Diğer sanıklar da haklarındaki suçlamaları kabul etmeyerek, yaptıklarının suç olmadığını ve şiddet gördüklerini söylediler, beraatlarını talep ettiler.

Hakim, görüntülerin incelenmesi için dosyayı bilirkişiye gönderdi. Yargılama, diğer sanıkların ifadelerinin alınması için 29 Aralık’a ertelendi.

“VÜCUDUMUZDA CİDDİ İZLERLE GÖZALTINA ALINDIK”

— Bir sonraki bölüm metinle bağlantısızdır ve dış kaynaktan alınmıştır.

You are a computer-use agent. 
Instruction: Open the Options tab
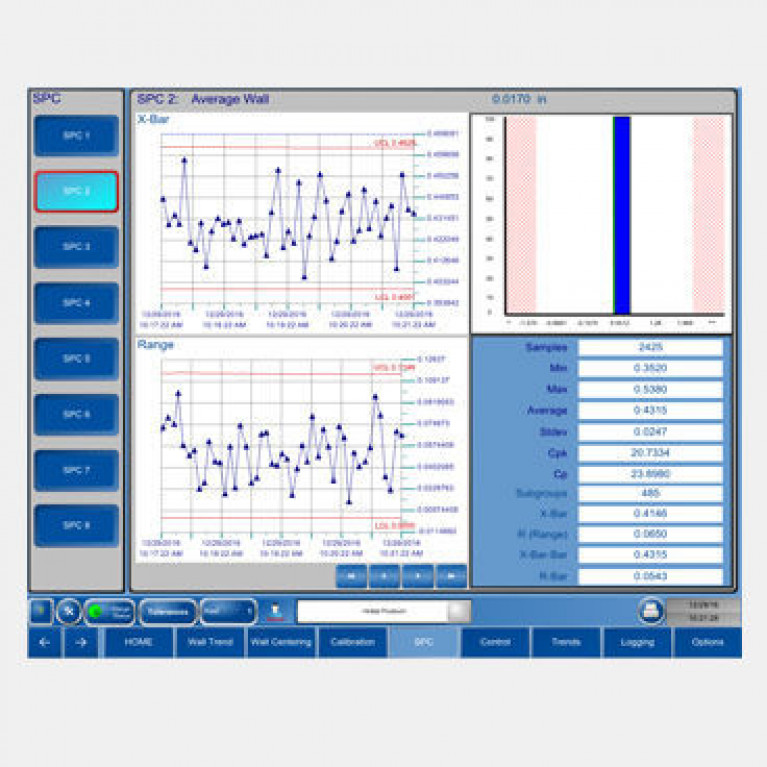pyautogui.click(x=707, y=643)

Duruşma sonrasında açıklama yapan Çiçek Yaman, 2020 yılının 8 Mart’ında olan bir eylem nedeniyle bugün hakim karşısına çıktıklarını söyleyerek, şöyle konuştu:

"2020 yılı 8 Mart’ında yüzlerce, binlerce kadın Sıraselviler’de Taksim’de her sene olduğu gibi 8 Mart’ta kadınlar gününü kutlamak için feminist gece yürüyüşünü gerçekleştirmek için toplandık. Ancak daha sonrasında orada bekleyen kadınlara yüzlerce polis saldırdı. Birkaç kadın arkadaşımızı gözaltına alarak şiddet koridorlarından geçirdi, işkence koridorlarından geçirdi. Tekmelerle saçlarından sürükleyerek gözaltına aldıklarını iddia ettiler. Bunun ardından biz alanda bulunan diğer kadınlar olarak arkadaşlarımızı almadan hiçbir yere almayacağımızı söyledik. Ciddi anlamda darp edilen arkadaşlarımız oldu. Vücudumuzda ciddi izlerle gözaltına alındık ama bu direnişi bırakmayacağımızı, bitirmeyeceğimizi her fırsatta söyledik. Çünkü biz biliyoruz ki kadınlar birbirleri olmadan yaşayamazlar, kadınlar direnerek yaşıyorlar bu ülkede ve birçok ülkede.”

“İZİNSİZ TOPLANTI VE GÖSTERİ YÜRÜYÜŞÜ YAPMAK HAKTIR, İŞKENCE YAPMAK YASAKTIR”

Sanık avukatlarından Ezgi Önalan da Çağlayan Adliyesi önünde yaptığı açıklamada, şunları söyledi:

“8 Mart’ın tüm dünya kadınları için önemini anlattık duruşmada. Aynı zamanda haklarımızı, kadınların öldürülmeme, yaşama hakkını, insanca yaşamaya taleplerini anlattık. Bunun sonucunda duruşma ertelendi. İzinsiz toplantı yürüyüşü yapmak haktır, işkence yasaktır, kadınlar kendi haklı taleplerini her zaman her yerde istedikleri kadar yüksek sesle haykırabilirler. Buna karşı çıkmak polisin suçudur, polise bu talimatı veren devletin de suçudur. Yargılanması gereken yaşamları için haykıran kadınlar değildir, yargılanması gereken görevini kötüye kullanan yetkililerdir, polis memurlarıdır.”